(Task statement): Copy out every one of the rows below word for word, leaving out the pictures.

(Extracted material):
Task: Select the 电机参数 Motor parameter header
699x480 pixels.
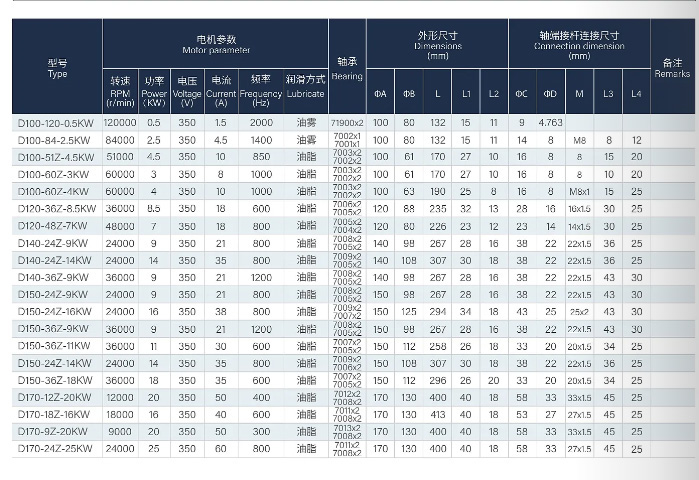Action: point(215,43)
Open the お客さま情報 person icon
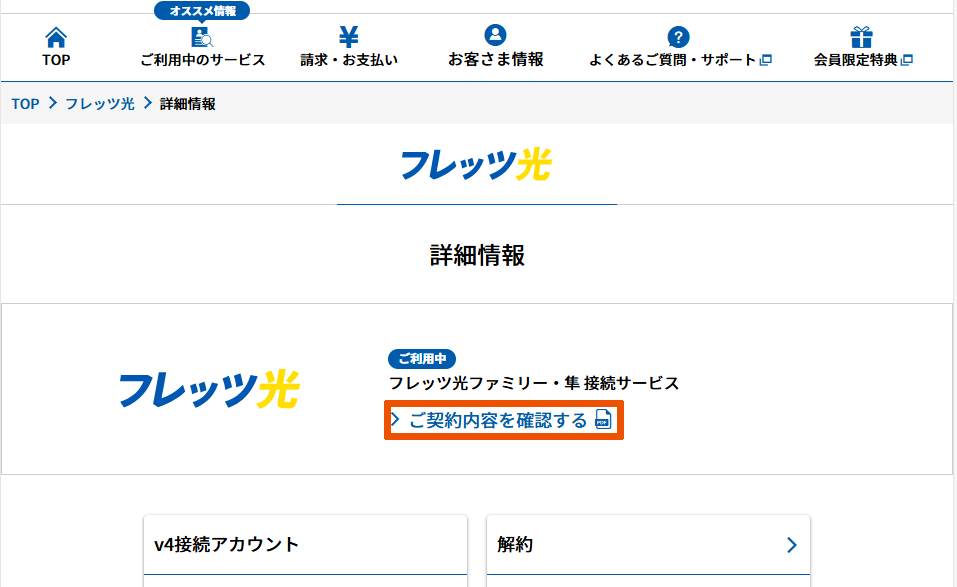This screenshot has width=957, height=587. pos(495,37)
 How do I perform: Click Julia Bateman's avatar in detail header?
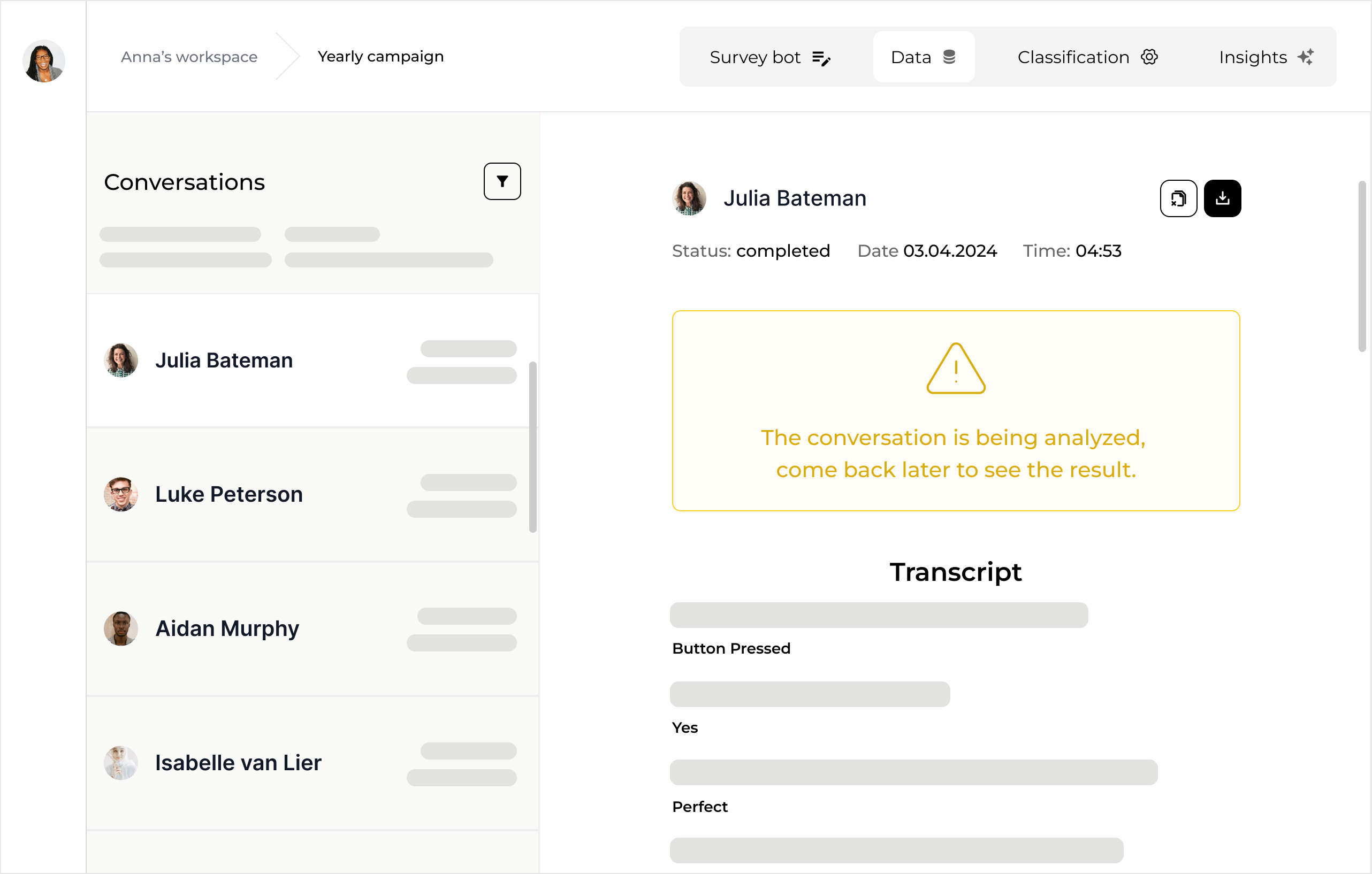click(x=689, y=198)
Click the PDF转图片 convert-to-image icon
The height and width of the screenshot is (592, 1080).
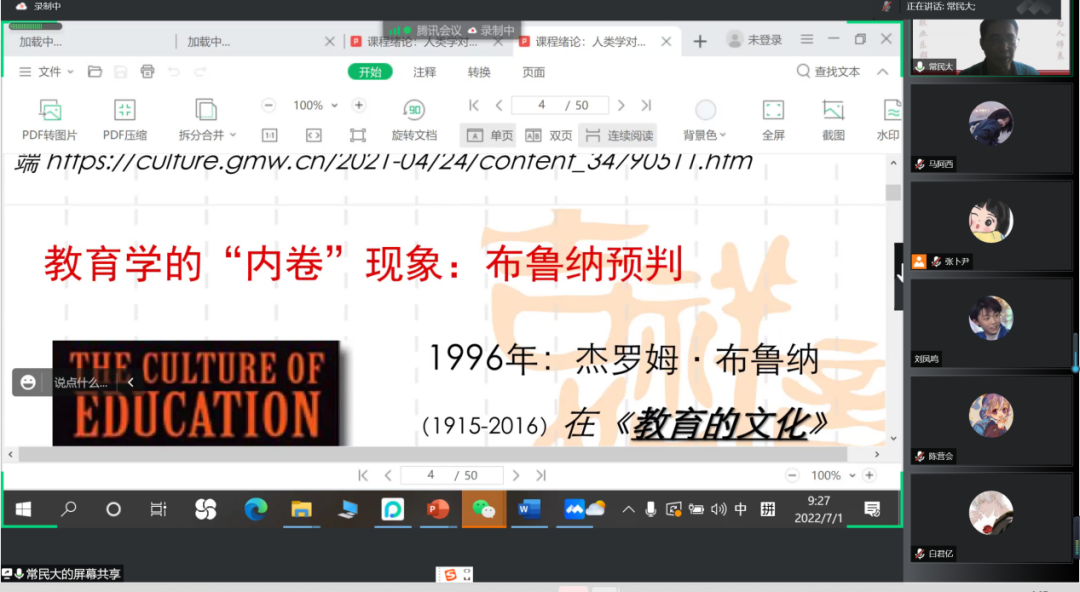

(Correct answer):
Task: Select the 电机参数 Motor parameter header
699x480 pixels.
Action: point(215,43)
Open the お客さま情報 person icon
This screenshot has width=957, height=587. pos(495,37)
 How do I perform: Click Julia Bateman's avatar in detail header?
click(x=689, y=198)
Click the PDF转图片 convert-to-image icon
The height and width of the screenshot is (592, 1080).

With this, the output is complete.